### EXERCISE GOAL
From the records, copy out verbatim the lines that start with the one containing "Image resolution: width=665" and end with the one containing "Looking at the image, I should click on (1204, 72).", keeping both of those lines.

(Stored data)
>>>

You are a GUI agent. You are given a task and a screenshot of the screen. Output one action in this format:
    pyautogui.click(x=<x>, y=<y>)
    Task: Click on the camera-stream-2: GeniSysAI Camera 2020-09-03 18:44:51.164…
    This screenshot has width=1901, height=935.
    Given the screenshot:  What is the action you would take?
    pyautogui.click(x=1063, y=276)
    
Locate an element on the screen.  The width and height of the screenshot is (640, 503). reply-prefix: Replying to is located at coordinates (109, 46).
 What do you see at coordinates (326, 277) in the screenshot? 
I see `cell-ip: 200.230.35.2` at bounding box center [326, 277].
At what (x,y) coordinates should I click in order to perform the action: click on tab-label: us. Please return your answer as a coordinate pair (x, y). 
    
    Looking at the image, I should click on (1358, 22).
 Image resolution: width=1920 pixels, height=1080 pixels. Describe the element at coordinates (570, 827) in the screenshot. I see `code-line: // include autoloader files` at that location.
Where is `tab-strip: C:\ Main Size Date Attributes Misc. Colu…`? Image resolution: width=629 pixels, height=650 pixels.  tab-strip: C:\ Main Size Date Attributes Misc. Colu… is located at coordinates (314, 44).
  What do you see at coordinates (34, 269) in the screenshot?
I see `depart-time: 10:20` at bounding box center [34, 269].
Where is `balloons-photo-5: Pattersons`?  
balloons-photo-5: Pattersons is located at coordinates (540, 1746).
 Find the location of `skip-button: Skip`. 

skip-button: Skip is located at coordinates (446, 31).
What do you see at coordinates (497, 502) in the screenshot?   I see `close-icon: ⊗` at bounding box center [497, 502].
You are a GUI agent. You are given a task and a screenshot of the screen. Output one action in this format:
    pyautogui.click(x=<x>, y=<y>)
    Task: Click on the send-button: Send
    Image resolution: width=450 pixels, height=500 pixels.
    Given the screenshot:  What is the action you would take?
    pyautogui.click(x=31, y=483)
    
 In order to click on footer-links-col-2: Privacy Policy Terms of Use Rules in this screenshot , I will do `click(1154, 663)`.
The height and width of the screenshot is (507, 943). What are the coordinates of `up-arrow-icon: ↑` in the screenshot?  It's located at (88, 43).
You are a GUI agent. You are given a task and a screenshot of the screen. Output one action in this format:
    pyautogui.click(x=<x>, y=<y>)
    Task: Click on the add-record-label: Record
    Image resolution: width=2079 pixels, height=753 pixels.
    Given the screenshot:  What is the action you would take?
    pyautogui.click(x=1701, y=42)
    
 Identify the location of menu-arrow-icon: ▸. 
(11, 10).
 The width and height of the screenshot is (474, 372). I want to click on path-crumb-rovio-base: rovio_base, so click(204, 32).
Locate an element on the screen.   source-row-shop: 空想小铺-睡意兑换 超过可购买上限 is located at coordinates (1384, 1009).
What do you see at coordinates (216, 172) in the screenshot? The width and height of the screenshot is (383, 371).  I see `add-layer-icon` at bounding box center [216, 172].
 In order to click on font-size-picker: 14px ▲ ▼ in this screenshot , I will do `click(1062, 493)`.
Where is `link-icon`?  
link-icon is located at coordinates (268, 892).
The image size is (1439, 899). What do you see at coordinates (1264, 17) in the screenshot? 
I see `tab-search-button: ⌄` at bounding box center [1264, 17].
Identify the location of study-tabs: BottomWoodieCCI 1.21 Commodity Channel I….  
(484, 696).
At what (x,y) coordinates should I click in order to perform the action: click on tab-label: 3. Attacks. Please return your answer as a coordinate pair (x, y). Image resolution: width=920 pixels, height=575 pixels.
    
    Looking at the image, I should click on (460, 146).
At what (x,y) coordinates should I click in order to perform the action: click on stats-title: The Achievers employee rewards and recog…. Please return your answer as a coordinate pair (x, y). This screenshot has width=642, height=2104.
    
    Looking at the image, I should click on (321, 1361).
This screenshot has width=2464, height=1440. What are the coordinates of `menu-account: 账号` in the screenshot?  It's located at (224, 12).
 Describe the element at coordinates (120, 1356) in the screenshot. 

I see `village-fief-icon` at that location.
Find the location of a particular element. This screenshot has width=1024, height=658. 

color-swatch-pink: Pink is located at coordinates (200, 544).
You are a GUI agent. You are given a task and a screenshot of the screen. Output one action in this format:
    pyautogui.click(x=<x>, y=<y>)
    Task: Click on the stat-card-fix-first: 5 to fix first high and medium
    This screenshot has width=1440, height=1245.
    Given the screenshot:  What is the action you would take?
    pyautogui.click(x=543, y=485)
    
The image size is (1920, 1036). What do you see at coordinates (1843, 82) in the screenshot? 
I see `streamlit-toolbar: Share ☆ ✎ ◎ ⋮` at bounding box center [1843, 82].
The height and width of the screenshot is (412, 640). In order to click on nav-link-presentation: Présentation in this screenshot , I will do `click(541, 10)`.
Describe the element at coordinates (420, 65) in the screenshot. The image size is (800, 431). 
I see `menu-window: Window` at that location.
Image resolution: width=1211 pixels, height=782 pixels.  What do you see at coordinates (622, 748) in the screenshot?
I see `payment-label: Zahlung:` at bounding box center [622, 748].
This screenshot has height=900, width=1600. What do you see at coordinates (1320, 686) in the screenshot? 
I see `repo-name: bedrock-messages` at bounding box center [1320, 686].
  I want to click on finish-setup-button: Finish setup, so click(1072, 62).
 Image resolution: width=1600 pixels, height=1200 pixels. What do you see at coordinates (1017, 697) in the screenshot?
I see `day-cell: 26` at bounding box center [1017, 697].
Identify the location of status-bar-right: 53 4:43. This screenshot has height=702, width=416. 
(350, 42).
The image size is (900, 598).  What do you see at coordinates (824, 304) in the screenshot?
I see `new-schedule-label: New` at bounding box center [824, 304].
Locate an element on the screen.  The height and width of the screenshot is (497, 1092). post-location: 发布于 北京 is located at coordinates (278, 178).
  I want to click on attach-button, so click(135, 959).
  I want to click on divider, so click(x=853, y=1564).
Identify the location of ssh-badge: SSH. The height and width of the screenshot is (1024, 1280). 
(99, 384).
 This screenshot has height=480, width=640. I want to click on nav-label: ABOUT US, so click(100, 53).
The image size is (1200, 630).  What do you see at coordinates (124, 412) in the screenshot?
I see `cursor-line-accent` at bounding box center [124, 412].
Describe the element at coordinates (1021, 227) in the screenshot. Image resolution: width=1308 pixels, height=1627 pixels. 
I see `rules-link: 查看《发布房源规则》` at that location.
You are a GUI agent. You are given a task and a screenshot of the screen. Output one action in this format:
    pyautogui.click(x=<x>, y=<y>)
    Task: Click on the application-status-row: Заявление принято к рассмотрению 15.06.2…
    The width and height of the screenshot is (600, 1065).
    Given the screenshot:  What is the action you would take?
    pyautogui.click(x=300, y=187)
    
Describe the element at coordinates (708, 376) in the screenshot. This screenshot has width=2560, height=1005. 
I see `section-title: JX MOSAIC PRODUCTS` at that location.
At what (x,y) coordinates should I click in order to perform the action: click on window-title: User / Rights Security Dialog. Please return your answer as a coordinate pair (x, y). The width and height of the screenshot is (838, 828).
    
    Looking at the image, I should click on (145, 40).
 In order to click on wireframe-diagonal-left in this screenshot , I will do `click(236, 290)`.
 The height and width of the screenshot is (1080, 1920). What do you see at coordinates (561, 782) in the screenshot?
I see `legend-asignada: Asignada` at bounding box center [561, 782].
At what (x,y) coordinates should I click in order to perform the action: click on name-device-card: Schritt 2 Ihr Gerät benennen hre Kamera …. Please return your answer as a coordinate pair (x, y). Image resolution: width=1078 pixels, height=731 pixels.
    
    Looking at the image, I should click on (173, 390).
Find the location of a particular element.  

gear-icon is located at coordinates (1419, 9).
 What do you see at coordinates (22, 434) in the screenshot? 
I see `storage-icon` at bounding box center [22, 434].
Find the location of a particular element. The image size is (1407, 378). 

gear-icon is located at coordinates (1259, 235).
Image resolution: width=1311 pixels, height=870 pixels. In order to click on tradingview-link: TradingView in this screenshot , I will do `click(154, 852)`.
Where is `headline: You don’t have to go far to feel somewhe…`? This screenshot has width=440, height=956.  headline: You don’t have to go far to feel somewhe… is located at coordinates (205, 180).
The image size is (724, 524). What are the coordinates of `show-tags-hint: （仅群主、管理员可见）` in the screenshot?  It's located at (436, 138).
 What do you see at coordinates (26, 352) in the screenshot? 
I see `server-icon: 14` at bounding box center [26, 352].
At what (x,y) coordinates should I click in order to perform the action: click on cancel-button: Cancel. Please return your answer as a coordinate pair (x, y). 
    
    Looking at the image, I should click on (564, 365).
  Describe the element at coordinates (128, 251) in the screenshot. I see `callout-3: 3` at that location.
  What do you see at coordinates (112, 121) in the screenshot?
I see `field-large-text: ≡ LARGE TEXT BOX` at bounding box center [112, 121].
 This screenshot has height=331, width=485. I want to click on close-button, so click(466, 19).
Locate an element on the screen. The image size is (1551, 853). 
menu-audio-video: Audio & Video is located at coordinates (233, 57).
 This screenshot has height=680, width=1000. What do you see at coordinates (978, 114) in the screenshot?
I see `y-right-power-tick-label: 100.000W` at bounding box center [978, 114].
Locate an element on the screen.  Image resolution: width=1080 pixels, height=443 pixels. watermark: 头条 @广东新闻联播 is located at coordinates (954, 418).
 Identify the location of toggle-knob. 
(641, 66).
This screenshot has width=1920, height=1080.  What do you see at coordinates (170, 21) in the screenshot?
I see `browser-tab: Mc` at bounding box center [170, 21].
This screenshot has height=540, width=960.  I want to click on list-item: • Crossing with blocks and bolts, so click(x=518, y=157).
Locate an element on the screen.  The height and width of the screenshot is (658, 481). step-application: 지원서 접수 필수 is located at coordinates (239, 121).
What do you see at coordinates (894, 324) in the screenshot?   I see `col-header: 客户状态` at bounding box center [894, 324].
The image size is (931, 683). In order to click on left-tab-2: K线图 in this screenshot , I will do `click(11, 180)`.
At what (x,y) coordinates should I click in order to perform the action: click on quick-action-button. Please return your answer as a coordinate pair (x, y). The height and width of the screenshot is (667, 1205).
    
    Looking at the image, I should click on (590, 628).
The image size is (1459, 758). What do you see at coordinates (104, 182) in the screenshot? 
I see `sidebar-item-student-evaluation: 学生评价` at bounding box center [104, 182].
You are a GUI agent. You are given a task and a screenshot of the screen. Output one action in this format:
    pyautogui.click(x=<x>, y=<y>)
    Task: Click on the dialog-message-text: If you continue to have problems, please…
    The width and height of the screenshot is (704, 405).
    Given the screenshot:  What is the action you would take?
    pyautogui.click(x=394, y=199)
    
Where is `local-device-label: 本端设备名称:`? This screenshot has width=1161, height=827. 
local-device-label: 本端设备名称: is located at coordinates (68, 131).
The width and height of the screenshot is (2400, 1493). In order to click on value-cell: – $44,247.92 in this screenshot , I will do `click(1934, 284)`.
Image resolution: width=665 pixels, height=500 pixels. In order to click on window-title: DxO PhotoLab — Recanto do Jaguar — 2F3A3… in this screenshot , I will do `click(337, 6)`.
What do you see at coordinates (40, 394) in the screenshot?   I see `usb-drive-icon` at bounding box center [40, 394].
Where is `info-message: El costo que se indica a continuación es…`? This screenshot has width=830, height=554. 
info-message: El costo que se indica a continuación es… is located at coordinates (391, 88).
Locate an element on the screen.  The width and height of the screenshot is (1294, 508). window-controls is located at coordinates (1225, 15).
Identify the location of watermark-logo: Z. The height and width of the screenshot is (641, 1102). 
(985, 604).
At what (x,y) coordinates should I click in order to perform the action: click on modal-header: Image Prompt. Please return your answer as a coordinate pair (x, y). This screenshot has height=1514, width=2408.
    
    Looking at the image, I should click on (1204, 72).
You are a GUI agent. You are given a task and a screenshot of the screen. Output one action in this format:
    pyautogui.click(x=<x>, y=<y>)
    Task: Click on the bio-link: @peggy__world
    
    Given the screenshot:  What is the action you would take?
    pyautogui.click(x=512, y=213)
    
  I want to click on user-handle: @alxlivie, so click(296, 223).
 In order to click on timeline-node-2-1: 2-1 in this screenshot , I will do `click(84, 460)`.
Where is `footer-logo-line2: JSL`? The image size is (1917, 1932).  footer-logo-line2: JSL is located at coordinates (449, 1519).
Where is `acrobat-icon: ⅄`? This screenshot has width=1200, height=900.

<<<

### PROBLEM SOLUTION
Image resolution: width=665 pixels, height=500 pixels. In order to click on window-title: DxO PhotoLab — Recanto do Jaguar — 2F3A3… in this screenshot , I will do `click(337, 6)`.
What do you see at coordinates (40, 394) in the screenshot?   I see `usb-drive-icon` at bounding box center [40, 394].
Where is `info-message: El costo que se indica a continuación es…`? This screenshot has width=830, height=554. 
info-message: El costo que se indica a continuación es… is located at coordinates (391, 88).
Locate an element on the screen.  The width and height of the screenshot is (1294, 508). window-controls is located at coordinates (1225, 15).
Identify the location of watermark-logo: Z. The height and width of the screenshot is (641, 1102). 
(985, 604).
At what (x,y) coordinates should I click in order to perform the action: click on modal-header: Image Prompt. Please return your answer as a coordinate pair (x, y). This screenshot has height=1514, width=2408.
    
    Looking at the image, I should click on (1204, 72).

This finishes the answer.